MGM watch: Studio gets another debt extension

For James Bond fans who don’t like Metro-Goldwyn-Mayer Inc., July 14 wasn’t a good day. The studio, coping with $3.7 billion of debt got another extension where it doesn’t have to make payments. MGM put out this news release indicating the company would live to die another day:

MGM said today its lenders agreed to extend the forbearance period and
therefore will not seek remedies in connection with the nonpayment of interest
and principal due on the company’s bank debt, including the revolving credit
facility, until September 15, 2010.

That’s the sixth extension granted by lenders and would indicate the fate of the studio, which owns half of the 007 film franchise, won’t be settled until nearly the end of summer. As things stand now, no more work on Bond 23 will occur until MGM’s situation is resolved.

However, this week, there were other developments., in a story by Ronald Grover and Michael White THAT YOU CAN VIEW BY CLICKING HERE, reported that Lions Gate Entertainment is sniffing around at acquiring MGM.

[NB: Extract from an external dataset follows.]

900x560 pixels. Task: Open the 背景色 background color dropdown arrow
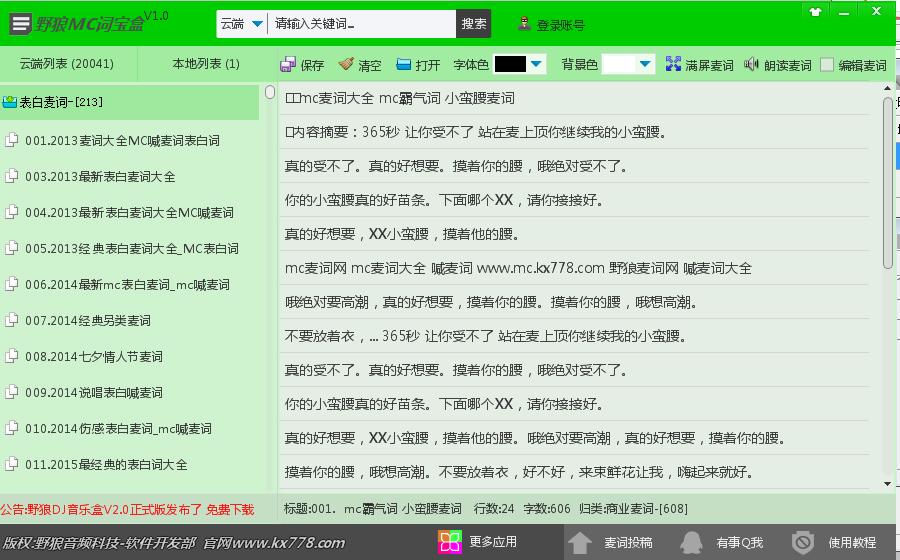(x=645, y=65)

Lions Gate Entertainment Corp., the independent film and TV producer, has approached creditors of ailing Metro-Goldwyn-Mayer Inc. to help shape a plan to acquire the studio, two people with knowledge of the situation said.

Lions Gate Vice Chairman Michael Burns has been meeting in New York with investors who hold some of MGM’s $3.7 billion debt, according to the people, who requested anonymity because the discussions are private.

Lions Gate has its own issues. The company has been feuding with one shareholder, Carl Icahn. The Bloomberg story adds this detail:

Any agreement to buy Los Angeles-based MGM, which won another loan reprieve from creditors today, would have to be approved by Carl Icahn, Lions Gate’s largest shareholder. He took a 10-day break from efforts to gain control of Vancouver- based Lions Gate’s board so the company could make a case for certain acquisitions. That standstill agreement expires on July 19. Debt-hobbled MGM is co-owner of the James Bond franchise.

Last month, the Wall Street Journal reported reported that Spyglass Entertainment may be a leading contender to gain control of MGM. Meanwhile, Time Warner Inc. earlier this year submitted a bid and said as recently as May that it was still interested at the right price.

The bottom line: MGM’s future, and James Bond’s, are still unsettled.